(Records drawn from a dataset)
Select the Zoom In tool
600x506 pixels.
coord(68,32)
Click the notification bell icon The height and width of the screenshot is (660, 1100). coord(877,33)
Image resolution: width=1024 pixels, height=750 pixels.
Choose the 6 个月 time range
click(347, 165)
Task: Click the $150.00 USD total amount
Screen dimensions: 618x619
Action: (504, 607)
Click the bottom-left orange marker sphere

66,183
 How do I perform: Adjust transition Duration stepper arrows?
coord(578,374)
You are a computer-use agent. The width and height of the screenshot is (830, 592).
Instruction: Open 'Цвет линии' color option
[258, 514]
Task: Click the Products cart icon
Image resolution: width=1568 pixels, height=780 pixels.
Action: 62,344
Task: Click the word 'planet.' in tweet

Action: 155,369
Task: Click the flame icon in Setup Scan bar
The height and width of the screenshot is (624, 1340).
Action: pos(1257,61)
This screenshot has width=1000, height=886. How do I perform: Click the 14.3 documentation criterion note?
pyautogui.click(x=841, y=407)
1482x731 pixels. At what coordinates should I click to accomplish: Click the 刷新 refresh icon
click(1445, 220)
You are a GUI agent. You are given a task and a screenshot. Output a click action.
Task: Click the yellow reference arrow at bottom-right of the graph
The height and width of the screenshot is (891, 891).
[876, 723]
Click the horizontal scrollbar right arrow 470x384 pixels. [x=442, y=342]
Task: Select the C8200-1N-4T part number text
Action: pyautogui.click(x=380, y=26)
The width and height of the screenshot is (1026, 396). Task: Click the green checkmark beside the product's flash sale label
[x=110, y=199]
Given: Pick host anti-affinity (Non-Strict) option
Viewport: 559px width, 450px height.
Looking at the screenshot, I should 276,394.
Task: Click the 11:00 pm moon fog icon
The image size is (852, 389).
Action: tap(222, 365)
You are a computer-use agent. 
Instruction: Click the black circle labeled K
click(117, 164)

*ACTIVITY:* Reproduce every line from the preceding data in which the word "computer" can be found.

*OUTPUT BELOW:*
You are a computer-use agent. The width and height of the screenshot is (830, 592).
You are a computer-use agent. 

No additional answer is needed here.